Sometime after midnight on 4 May, two escaped slaves approached Hancock's brigade. They said the rebels were withdrawing. Hancock sent the message to Smith, who was awoken at 2 a.m. with this information, which was followed immediately by Lt. George Custer reporting he'd seen the same from a balloon. Still groggy, Smith sent the messenger up to Keyes, and ordered the pickets to investigate at dawn. Custer was not satisfied with this and rode forward to Brookes's Vermont Brigade and told him. He immediately woke his brigade and set them in place to make a dawn attack, and at 5:30 a.m. the Vermonters seized the fortifications they'd been repelled by on 16 April. Keyes's message apparently did not arrive until well into the morning.

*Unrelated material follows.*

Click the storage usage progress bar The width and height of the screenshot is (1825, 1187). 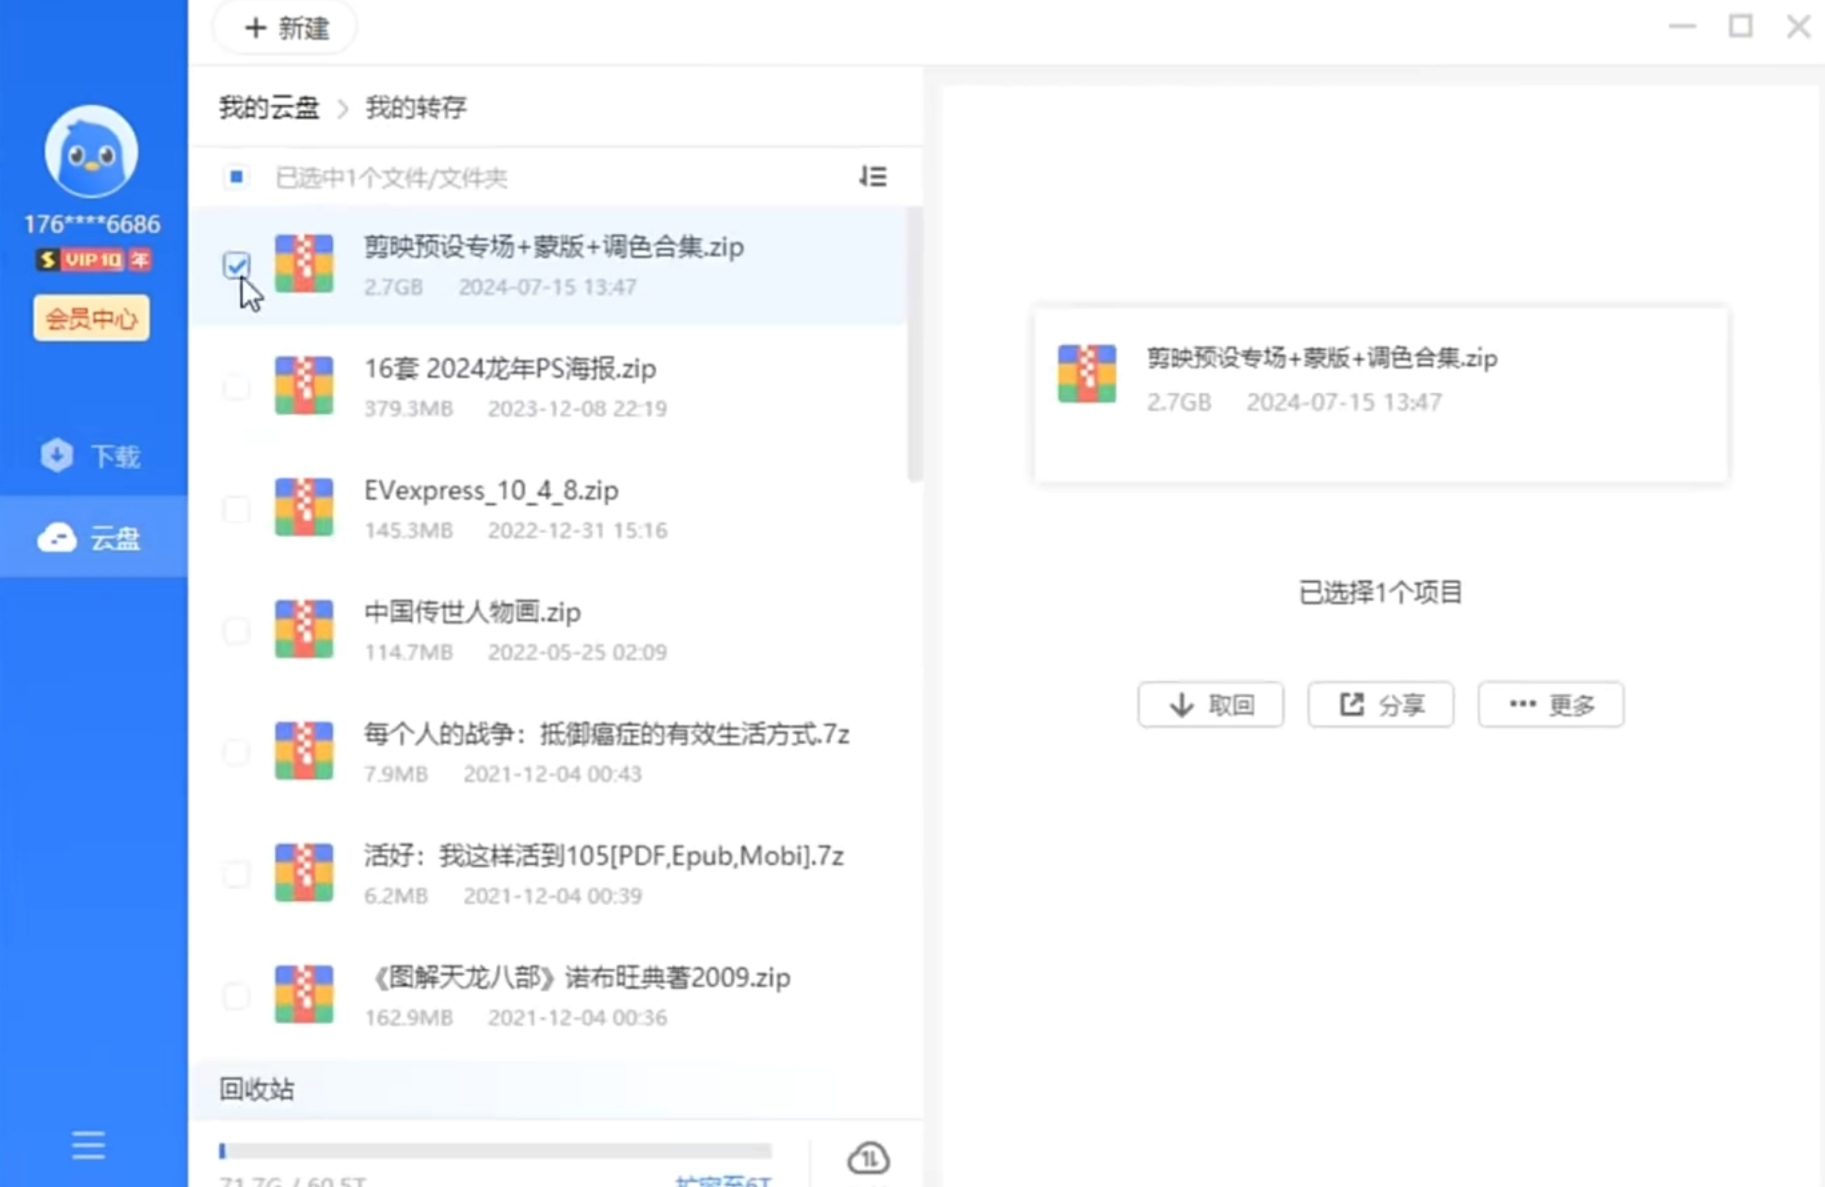tap(495, 1151)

Meanwhile, sometime between 3:15 and 4:00 a.m., General Jameson, the General of the Trenches for the day, was informed that there were explosions in Yorktown and picket firing. He woke General Porter, the Director of the Siege, with the information. Porter looked through at Yorktown and dismissed the rumour that the rebels were retreating. However, at 4:30 a.m. three rebel soldiers surrendered to the Federals and were brought to Jameson. He went back to Porter who this time accepted the information, ordering that reconissances be immediately sent out and for several regiments to occupy Yorktown at dawn.

At 5:30 a.m., the news reached McClellan's HQ. Awoken by the news he then telegraphed Sumner, Smith and Porter to push forward and ascertain the truth of the matter. Other news soon came in, and McClellan ordered a general pursuit. He sent cavalry under Brig. Gen. George Stoneman in pursuit and ordered Brig. Gen. William B. Franklin's division to reboard Navy transports, sail up the York River, and cut off Johnson's retreat. The stage was set for the subsequent Battle of Williamsburg and Battle of Eltham's Landing.

==Battlefield preservation==
The Civil War Trust (a division of the American Battlefield Trust) and its partners have acquired and preserved 6 acres of the Lee's Mill section of the battlefield.